Each episode began and ended with Dobie pondering his problem, posing à la "The Thinker" by Auguste Rodin. In fact, he was usually in a park on a bench with a reproduction of the famous statue immediately behind him.
Dobie's two main antagonists were popular rich kids Milton Armitage (portrayed by a young Warren Beatty) and, after Beatty's departure, Armitage's cousin Chatsworth Osborne, Jr. (played by Steve Franken ), and homely busybody Zelda Gilroy (portrayed by Sheila James ); the former Dobie hated as he had all that Dobie wanted, and the latter Dobie despised because she was hopelessly in love with him and he was annoyed by her advances. Dobie himself was hopelessly attracted to wealthy, distant blonde Thalia Menniger (Tuesday Weld), as well as an endless number of other beautiful women.
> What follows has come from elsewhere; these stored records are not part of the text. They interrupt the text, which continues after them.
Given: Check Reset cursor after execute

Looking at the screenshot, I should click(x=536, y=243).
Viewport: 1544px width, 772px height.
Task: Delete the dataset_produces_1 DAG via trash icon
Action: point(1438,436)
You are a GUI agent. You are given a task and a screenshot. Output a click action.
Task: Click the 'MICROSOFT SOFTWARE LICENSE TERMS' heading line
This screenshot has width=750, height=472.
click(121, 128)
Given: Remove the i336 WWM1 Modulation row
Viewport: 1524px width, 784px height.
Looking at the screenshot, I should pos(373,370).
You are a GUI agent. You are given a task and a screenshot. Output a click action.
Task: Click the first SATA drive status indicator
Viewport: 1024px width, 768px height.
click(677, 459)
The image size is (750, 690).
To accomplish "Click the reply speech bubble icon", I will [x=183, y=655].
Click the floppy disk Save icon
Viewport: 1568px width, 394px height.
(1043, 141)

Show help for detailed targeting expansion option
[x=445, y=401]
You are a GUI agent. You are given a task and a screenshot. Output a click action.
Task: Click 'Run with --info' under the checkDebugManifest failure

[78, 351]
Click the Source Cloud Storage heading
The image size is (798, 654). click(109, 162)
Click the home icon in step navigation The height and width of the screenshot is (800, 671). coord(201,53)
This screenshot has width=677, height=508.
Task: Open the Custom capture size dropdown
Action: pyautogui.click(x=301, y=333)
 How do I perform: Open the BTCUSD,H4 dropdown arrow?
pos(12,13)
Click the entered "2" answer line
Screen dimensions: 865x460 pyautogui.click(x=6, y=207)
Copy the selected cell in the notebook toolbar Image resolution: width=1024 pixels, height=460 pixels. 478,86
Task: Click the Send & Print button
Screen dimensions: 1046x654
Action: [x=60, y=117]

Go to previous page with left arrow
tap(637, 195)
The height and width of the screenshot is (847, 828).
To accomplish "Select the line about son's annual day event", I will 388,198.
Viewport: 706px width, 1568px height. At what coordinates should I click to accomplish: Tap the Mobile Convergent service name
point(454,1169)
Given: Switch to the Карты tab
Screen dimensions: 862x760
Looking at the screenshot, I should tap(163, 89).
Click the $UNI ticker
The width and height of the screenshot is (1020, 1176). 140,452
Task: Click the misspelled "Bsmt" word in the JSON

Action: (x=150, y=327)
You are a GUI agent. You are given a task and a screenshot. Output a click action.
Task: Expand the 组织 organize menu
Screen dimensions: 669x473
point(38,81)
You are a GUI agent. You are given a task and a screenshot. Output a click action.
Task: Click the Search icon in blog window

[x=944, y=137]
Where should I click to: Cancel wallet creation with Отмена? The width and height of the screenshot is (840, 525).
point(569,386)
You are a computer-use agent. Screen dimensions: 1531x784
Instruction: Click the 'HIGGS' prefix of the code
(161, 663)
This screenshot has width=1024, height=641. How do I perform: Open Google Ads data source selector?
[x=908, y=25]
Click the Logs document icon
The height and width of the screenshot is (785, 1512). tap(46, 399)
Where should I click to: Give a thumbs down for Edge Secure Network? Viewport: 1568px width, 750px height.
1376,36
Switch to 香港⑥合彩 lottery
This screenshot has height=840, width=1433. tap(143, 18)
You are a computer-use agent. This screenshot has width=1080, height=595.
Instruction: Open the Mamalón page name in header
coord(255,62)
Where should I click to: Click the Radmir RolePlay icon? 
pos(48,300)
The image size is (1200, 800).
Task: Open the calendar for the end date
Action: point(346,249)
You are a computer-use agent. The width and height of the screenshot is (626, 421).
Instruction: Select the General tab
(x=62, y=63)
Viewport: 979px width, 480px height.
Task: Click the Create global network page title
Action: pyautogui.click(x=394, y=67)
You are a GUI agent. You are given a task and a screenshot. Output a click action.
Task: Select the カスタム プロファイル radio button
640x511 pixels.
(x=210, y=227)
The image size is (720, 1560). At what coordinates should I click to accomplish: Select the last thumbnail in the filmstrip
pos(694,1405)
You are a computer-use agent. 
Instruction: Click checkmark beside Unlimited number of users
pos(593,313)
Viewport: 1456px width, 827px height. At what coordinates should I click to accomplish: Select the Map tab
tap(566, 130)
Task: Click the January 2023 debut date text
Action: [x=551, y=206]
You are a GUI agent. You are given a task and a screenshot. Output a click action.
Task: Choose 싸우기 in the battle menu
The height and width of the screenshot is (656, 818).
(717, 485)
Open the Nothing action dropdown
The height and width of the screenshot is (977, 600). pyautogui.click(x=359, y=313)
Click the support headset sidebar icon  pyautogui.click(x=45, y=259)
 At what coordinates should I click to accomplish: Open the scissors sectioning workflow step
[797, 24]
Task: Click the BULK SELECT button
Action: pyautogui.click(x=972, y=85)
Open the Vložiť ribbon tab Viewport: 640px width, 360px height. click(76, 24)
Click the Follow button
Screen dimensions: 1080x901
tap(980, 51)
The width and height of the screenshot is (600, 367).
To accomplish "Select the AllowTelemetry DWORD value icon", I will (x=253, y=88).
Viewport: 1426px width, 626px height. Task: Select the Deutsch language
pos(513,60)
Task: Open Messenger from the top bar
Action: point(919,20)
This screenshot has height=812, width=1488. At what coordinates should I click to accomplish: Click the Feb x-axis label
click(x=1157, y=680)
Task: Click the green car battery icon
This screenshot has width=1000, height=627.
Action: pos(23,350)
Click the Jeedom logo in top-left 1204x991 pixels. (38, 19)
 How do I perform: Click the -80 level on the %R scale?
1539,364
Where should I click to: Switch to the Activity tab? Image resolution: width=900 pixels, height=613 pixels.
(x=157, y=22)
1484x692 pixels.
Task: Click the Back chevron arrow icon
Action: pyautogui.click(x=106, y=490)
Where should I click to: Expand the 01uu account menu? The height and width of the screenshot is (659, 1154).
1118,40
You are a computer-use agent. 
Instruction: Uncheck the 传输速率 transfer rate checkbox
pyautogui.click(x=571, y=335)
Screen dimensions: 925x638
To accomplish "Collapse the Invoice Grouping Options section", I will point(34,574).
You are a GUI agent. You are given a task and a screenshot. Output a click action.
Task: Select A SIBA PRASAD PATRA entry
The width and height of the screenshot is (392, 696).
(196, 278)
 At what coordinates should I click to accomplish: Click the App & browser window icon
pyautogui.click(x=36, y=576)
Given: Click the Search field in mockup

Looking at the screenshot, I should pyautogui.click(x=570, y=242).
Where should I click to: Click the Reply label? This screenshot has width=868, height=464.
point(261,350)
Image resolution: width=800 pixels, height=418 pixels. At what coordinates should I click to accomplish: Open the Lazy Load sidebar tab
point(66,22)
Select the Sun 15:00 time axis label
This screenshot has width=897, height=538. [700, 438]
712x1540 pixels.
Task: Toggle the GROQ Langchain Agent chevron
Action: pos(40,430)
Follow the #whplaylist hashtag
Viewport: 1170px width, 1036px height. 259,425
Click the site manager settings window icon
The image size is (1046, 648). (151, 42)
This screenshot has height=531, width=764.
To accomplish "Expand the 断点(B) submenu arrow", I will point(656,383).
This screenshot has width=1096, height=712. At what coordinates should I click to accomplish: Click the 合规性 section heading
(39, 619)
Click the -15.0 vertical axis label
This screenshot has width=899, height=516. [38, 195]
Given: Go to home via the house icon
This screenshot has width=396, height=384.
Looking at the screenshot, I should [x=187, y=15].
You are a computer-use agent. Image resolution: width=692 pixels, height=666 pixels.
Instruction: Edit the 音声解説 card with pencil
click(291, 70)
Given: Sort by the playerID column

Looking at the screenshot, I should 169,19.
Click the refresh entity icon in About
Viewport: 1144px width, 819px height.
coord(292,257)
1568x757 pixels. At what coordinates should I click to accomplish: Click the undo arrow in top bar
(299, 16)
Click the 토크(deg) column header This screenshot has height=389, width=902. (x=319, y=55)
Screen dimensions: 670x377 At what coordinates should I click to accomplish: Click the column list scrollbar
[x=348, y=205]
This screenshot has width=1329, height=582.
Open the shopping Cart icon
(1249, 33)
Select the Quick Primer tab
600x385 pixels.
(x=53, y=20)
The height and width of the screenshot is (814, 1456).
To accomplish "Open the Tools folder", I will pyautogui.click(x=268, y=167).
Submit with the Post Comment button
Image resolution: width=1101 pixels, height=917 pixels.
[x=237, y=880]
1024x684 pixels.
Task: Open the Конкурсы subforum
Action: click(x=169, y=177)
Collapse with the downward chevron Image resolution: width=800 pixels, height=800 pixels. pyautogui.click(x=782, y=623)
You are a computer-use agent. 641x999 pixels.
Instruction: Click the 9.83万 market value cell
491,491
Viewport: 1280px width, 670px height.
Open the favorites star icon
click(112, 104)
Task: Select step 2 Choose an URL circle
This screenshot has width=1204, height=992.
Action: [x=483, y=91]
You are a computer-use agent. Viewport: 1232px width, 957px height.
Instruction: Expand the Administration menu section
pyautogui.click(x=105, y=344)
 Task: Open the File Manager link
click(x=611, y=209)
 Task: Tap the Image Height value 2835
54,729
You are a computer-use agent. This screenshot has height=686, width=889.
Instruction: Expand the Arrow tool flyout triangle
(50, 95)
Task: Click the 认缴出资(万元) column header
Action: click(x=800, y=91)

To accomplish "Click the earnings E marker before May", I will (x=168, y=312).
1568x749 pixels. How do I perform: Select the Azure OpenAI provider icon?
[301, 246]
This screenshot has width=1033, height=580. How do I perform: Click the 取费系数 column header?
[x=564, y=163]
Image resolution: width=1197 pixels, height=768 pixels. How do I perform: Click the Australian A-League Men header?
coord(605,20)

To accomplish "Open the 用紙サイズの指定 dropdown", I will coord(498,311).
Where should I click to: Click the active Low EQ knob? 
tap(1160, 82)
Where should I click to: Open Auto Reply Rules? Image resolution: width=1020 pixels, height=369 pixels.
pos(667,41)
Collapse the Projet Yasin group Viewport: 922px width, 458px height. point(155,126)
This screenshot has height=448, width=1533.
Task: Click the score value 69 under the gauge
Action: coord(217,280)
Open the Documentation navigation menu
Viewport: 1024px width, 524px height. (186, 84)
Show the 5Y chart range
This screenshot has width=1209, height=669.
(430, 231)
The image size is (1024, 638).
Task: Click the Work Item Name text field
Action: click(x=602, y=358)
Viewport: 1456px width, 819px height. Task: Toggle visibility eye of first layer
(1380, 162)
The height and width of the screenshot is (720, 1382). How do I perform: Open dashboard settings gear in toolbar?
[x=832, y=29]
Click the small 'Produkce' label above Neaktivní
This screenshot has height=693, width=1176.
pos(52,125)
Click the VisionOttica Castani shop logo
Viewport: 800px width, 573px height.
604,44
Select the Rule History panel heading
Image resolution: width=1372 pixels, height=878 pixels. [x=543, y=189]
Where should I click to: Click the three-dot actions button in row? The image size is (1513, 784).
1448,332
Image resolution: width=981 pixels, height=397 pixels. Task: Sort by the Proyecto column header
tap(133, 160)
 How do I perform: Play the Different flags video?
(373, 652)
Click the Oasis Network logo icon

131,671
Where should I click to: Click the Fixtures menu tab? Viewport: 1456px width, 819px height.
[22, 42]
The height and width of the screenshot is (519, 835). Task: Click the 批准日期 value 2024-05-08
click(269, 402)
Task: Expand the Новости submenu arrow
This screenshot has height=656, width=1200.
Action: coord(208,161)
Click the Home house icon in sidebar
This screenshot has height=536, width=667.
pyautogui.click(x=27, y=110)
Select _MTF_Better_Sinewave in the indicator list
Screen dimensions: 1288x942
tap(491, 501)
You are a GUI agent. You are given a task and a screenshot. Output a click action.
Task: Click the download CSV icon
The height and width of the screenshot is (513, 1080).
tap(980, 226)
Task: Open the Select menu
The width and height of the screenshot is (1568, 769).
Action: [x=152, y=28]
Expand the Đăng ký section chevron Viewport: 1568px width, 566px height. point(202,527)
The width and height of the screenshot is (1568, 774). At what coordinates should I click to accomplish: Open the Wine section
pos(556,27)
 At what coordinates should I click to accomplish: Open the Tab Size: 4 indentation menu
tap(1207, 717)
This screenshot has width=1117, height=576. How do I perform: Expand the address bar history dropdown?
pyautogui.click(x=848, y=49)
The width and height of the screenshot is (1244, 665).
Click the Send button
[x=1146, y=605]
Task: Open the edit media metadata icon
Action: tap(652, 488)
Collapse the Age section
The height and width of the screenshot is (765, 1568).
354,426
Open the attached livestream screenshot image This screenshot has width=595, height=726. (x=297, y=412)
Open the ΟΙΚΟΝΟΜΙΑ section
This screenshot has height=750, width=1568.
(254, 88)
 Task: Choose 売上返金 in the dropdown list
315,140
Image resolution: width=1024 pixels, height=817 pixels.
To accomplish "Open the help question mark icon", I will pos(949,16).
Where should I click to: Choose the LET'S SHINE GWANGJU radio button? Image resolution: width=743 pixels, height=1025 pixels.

As a high school student Dobie still lived at home with his parents in the show's early years, and his interaction with his parents was a source of much of the humor. His mother was very caring and perhaps tended to baby her son a little too much; his father, a grocer, was a very proud, somewhat belligerent World War II veteran who would often, on the slightest provocation, remind his listeners, "I was in the Big One – W W Two!" but was deep down a good and decent man. In later years, Dobie moved on from high school to S. Peter Pryor Junior College, surrounded by many of the same people; in between, he and Maynard (along with Chatsworth) even did a brief stint in the peacetime U.S. Army (Vietnam was still of a minor concern to most Americans when the series ended).
This program, like several others from roughly the same period, was probably more popular as a late-afternoon rerun than it had ever been in prime time and is probably remembered as well as it is for that reason. The program even spawned two sequels, TV pilot Whatever Happened to Dobie Gillis (1978) and TV movie Bring Me the Head of Dobie Gillis (1988). In these, Dobie had married Zelda. In real life, after largely retiring as an actor Dwayne Hickman spent many years as an employee of CBS in the programming department, at one point being its Vice President, and also worked as a television director.